### AIM OF THE EXERCISE
The lines to copy run from the one containing "The width and" to the very end of the records; give them exactly, and only them, without pictures.

[[ MATERIAL PROVIDED open ]]

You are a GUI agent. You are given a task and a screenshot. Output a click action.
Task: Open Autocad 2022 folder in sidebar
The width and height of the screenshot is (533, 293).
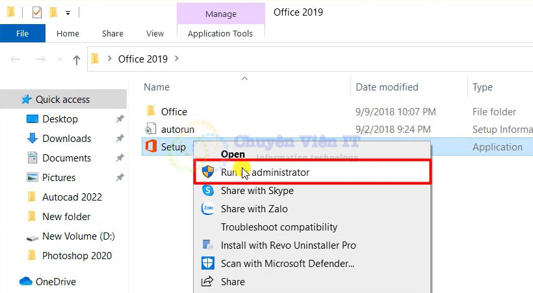[72, 197]
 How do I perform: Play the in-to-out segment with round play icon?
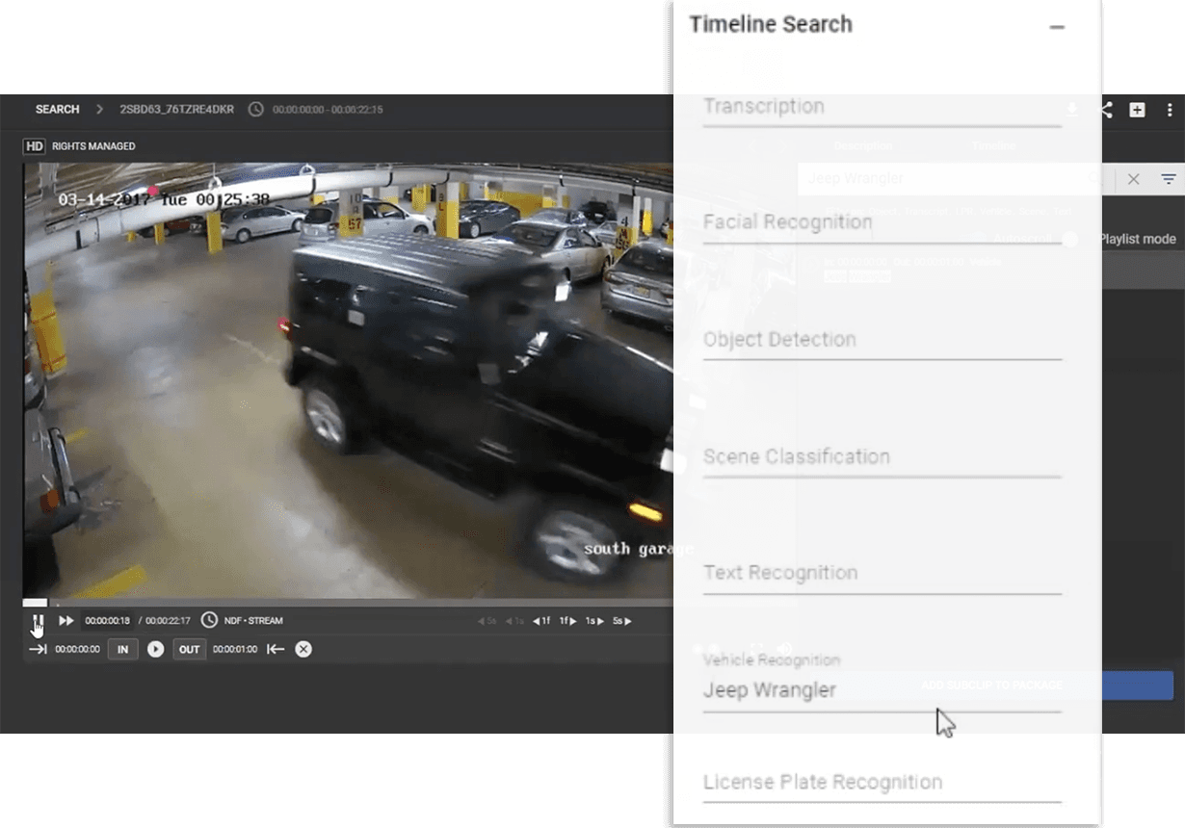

[[ MATERIAL PROVIDED closed ]]

### EXERCISE RESPONSE
The width and height of the screenshot is (533, 293).
[72, 197]
 How do I perform: Play the in-to-out segment with round play icon?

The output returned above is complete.